Russian President Vladimir Putin’s spokesman on Tuesday issued a blunt denial of U.S. allegations that the Kremlin intervened to help Donald Trump win the presidency, and expressed hope that Moscow will be able to “reset” its relationship with the new administration, The Washington Post reports:
Gleb Pavlovsky [right], a former Putin adviser, said in a recent interview that the Kremlin leader privately enjoys the attention the hacking accusations provide, both as a sign of his political power, as well as for the chaos it causes his adversaries in the United States.
Mr. Putin, a student of martial arts, had turned two institutions at the core of American democracy — political campaigns and independent media — to his own ends, The New York Times adds.
The United States needs to revive the political warfare skills it once possessed and that have since atrophied, says Council on Foreign Relations analyst Max Boot.
“Putin has shown himself to be a master of this game; other adversaries, including Iran and the Islamic State, also actively wage political warfare. We don’t have the luxury of saying that it’s beneath us to play that game. Nothing less than the future of democracy is at stake,” he writes for Foreign Policy:
Putin suspects the United States of waging just such a campaign against himself and his allies; he holds the CIA responsible for the 2005 and 2014 uprisings in Ukraine that defeated pro-Russian leader Viktor Yanukovych and the 2003 uprising in Georgia, which brought Mikheil Saakashvili to power. The irony is that, beyond the overt and benign democracy promotion efforts of the National Endowment for Democracy, Washington has done little to undermine anti-Western leaders or to promote pro-Western alternatives.
Time to push back
“Russian-sponsored rants about America get airtime in America, while U.S.-underwritten attempts to fairly and honestly inform Russians are massively curtailed,” note Jeffrey Gedmin and Gary Schmitt, respectively a senior fellow at the Atlantic Council, and co-director of the Marilyn Ware Center for Security Studies at the American Enterprise Institute. “That’s not an uneven playing field; that’s our adversary owning the field and using America’s own liberality to attack U.S. policies and discredit Western values. The new administration needs to push back,” they write for The Washington Post:
Under U.S. law, there is a standing presumption that foreign ownership of broadcast companies or broadcast licenses may exceed 25 or 20 percent, respectively, only if the Federal Communications Commission determines that allowing it is in the public interest. However, while the law has not changed, the FCC has adopted more lenient rules for assessing that interest and indicated that it no longer frowns upon 100 percent foreign ownership.
In the case of Russia, we see vividly how human rights, democracy promotion and national security interests coincide, notes The Washington Post’s Jennifer Rubin. Ironically, human rights and grand strategy have not been as intertwined since the Cold War.
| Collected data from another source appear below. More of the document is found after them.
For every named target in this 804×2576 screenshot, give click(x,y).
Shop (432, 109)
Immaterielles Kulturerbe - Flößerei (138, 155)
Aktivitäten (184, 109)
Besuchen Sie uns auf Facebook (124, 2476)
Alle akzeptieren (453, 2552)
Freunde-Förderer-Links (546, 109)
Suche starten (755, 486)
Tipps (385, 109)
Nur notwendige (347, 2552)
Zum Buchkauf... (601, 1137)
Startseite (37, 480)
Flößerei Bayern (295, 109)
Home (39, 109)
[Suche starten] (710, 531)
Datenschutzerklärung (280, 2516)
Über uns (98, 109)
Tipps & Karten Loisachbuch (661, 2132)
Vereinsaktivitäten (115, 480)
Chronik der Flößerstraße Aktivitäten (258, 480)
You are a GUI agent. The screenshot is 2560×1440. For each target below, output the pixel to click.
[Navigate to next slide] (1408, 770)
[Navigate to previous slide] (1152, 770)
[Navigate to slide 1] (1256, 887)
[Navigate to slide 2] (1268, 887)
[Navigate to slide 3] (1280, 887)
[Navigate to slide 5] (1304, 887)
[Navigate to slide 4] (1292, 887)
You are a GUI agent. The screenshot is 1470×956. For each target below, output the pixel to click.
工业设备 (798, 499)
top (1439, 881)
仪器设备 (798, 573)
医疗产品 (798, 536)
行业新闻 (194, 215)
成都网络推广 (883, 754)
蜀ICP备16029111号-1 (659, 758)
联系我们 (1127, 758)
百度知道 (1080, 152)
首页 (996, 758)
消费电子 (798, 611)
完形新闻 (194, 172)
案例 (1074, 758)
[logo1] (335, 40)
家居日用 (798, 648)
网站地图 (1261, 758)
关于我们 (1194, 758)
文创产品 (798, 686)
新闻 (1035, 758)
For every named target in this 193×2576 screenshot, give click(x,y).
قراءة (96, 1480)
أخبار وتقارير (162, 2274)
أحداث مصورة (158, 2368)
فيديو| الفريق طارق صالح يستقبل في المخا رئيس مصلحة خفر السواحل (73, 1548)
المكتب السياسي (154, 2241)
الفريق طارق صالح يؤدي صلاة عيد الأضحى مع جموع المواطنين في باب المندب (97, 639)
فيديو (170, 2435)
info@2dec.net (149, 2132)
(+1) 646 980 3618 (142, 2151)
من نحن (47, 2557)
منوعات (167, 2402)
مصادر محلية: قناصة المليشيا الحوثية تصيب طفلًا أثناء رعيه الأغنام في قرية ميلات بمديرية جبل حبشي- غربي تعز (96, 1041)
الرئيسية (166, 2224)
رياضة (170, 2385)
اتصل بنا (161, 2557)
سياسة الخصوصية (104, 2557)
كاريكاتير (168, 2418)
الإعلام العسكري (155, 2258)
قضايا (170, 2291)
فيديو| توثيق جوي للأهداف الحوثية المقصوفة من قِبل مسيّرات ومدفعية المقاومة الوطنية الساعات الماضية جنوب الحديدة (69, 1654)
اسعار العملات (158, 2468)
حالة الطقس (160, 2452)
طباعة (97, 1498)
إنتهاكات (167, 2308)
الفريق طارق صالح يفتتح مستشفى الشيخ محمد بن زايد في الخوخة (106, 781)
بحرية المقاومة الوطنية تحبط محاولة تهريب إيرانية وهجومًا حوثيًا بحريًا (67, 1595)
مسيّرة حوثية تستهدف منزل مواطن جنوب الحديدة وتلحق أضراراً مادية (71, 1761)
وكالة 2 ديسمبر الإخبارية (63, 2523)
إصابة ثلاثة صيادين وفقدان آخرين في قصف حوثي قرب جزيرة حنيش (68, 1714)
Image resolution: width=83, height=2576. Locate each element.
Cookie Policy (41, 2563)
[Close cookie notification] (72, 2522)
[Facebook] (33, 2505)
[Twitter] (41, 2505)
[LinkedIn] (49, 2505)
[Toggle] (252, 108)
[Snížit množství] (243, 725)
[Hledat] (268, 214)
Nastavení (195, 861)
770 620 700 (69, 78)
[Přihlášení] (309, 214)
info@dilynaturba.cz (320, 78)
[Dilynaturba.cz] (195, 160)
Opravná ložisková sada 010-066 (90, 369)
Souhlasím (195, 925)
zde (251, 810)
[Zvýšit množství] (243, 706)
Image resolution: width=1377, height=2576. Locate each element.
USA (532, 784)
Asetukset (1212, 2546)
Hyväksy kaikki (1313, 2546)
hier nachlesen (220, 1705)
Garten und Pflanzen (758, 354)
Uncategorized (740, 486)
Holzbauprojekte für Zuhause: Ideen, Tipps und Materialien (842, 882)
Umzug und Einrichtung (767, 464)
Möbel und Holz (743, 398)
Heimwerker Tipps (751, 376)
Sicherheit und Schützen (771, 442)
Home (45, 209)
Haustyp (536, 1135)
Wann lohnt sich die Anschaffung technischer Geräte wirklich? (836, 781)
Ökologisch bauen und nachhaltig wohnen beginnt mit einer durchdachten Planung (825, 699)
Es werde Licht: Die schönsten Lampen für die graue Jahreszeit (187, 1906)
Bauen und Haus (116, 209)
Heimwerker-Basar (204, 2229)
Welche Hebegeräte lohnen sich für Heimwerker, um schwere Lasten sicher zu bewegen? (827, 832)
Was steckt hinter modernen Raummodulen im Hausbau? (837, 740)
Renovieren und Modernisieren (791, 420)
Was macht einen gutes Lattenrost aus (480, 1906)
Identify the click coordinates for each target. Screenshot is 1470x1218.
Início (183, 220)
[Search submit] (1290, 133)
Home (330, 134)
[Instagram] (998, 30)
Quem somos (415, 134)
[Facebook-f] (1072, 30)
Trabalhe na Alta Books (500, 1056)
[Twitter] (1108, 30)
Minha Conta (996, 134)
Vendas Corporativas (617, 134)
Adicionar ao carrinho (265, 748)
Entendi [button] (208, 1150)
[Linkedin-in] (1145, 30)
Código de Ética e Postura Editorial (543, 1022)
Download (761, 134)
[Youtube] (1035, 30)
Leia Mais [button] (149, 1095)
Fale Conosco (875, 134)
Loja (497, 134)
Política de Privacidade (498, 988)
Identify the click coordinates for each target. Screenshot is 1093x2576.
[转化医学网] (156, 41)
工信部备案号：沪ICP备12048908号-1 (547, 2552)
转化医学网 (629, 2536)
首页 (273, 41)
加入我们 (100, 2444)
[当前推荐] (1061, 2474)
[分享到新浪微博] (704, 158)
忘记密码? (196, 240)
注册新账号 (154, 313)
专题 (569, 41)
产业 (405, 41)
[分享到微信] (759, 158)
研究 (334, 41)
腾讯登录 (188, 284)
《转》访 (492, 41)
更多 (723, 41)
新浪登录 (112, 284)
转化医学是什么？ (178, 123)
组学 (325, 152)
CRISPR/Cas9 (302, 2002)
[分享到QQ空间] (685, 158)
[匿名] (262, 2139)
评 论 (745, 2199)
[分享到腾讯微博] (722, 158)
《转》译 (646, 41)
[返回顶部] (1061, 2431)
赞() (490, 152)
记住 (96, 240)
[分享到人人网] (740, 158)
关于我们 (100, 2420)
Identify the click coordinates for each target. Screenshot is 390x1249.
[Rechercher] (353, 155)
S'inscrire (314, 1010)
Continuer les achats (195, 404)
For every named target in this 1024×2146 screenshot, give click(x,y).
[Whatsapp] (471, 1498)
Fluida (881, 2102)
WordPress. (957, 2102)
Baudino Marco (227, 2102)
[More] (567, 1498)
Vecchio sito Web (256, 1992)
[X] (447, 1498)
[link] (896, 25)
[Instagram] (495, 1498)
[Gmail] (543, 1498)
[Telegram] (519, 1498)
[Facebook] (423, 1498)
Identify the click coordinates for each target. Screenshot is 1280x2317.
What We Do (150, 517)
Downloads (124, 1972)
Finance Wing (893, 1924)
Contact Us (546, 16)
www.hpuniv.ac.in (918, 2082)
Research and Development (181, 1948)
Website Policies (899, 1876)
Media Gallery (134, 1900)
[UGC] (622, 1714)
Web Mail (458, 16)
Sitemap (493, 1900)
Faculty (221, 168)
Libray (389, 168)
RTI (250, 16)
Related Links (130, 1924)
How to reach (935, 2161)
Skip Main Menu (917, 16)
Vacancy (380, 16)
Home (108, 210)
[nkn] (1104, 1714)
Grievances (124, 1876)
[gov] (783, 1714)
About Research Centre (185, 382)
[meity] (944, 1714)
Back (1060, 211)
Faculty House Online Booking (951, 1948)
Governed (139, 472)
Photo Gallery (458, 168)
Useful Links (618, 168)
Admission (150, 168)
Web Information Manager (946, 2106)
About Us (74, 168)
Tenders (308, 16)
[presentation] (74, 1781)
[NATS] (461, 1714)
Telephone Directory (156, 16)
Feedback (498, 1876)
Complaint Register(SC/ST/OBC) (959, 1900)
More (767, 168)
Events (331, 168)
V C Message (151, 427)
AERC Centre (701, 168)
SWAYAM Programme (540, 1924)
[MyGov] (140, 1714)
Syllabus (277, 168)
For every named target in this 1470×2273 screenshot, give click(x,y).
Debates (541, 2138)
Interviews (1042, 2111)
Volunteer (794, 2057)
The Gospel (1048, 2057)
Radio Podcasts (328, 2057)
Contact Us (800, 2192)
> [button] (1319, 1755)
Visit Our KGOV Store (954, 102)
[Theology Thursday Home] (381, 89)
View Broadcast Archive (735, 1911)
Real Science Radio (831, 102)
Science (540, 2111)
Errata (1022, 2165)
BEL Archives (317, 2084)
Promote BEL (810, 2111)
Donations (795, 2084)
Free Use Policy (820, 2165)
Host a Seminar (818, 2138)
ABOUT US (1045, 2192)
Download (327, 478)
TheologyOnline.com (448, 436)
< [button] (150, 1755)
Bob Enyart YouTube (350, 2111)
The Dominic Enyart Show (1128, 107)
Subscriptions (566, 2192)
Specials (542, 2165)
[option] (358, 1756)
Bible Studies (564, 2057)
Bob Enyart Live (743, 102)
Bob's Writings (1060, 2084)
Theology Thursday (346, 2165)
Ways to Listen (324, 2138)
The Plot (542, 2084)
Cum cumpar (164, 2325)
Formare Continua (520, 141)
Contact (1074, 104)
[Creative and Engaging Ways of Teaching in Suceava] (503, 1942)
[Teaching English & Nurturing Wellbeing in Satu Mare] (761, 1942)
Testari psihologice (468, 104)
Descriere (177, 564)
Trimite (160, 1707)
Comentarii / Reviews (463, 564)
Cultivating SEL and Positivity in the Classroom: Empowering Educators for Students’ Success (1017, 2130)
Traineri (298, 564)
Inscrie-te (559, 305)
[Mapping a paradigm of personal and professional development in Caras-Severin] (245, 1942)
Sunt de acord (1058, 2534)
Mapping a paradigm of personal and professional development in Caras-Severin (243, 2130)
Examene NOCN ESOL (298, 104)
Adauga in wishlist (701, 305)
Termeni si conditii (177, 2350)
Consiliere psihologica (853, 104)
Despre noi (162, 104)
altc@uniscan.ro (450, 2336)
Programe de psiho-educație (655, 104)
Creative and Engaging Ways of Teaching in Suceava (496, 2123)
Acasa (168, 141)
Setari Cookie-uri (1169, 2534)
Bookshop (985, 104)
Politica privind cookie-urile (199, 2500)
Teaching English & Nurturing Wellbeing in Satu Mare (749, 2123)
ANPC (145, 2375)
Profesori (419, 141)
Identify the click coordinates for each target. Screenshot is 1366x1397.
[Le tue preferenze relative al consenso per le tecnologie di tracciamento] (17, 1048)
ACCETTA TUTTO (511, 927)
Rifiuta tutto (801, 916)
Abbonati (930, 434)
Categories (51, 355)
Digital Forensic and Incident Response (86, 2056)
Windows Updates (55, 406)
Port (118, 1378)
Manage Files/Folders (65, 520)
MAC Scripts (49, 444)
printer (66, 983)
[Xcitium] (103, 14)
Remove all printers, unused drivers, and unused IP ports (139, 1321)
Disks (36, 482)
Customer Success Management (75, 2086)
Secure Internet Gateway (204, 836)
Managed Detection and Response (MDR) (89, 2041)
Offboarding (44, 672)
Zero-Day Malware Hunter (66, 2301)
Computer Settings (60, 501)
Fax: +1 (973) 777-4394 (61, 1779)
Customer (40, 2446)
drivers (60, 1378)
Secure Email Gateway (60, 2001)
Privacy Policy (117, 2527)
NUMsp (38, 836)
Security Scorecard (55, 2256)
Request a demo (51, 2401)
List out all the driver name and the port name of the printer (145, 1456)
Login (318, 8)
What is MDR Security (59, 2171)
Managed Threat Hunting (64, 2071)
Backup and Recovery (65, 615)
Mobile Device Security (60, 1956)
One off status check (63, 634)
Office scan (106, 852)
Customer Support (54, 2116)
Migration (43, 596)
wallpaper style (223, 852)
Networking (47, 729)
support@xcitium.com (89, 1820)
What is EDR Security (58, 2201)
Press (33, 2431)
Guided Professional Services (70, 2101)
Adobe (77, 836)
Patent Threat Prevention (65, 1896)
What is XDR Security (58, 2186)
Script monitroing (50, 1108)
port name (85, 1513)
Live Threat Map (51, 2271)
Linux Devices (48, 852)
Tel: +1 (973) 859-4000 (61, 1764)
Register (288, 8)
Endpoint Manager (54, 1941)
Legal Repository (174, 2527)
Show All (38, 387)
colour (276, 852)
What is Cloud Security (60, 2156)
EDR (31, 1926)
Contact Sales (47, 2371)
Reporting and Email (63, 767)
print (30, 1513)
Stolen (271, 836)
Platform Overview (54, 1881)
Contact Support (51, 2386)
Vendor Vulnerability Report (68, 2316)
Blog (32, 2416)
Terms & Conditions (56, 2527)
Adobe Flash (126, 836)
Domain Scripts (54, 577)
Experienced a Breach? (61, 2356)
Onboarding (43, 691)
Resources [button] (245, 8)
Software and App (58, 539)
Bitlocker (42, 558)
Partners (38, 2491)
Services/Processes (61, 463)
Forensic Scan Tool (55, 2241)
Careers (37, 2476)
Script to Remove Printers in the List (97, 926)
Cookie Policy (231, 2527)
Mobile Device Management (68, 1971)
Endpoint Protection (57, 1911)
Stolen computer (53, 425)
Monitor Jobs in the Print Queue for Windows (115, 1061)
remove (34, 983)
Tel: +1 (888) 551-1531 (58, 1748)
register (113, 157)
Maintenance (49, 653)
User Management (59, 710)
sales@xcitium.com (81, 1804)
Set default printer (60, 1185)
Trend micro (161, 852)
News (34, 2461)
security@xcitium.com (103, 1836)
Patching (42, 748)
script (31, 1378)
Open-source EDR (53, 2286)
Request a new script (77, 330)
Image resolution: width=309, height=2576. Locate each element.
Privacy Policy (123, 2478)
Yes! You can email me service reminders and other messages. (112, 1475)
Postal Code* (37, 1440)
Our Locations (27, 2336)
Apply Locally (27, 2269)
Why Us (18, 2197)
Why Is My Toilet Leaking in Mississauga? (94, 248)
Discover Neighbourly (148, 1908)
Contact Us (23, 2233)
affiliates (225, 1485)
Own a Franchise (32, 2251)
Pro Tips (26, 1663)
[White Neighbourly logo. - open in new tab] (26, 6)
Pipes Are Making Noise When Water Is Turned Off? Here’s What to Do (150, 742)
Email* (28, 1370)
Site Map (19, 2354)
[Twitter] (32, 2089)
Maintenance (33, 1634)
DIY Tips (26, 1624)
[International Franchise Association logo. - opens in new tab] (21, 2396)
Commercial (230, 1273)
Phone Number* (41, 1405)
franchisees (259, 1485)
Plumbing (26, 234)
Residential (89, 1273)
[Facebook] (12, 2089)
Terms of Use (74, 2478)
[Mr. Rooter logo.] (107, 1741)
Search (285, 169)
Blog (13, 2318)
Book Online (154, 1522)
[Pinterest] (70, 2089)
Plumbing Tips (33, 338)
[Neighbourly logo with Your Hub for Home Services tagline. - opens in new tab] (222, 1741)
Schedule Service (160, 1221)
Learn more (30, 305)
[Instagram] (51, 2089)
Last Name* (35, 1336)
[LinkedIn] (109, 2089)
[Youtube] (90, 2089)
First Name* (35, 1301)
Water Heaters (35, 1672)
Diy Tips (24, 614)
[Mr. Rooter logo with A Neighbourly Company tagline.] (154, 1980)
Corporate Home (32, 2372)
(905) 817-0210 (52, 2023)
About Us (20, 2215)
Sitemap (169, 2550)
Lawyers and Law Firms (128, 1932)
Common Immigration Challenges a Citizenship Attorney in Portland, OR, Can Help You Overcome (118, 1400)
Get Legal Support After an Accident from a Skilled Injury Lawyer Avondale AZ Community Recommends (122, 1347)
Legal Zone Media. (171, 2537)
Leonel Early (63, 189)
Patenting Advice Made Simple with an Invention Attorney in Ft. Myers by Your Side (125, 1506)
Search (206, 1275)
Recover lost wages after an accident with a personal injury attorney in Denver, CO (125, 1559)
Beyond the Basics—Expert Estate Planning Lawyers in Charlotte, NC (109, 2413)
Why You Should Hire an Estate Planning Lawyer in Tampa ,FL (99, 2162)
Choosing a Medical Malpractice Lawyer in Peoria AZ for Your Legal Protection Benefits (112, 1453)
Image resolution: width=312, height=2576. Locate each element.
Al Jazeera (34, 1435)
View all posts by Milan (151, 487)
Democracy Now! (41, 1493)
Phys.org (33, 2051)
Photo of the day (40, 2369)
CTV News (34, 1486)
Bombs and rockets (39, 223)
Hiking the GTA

In both time periods, the reason for the linkage was the same: Russia, she writes:
But now we need to be concerned, Arch Puddington of Freedom House says, “about Putin’s willingness to export his authoritarianism, undermine democracies, make its neighbors like Ukraine ungovernable and intervene into Europe.”
“We are not prejudging anyone,” Puddington told me over the phone. However, he continued, “There is a well-established tradition since Jimmy Carter that the U.S. incorporates values into foreign policy. There are things presidents can say and secretaries of state can say. There are democracy programs the government can support and promote. There are many different ways to push forward on democratic values and, in some cases, make a real difference. We want to hear the secretary of state [nominee] state that human rights is an important part of his mission.”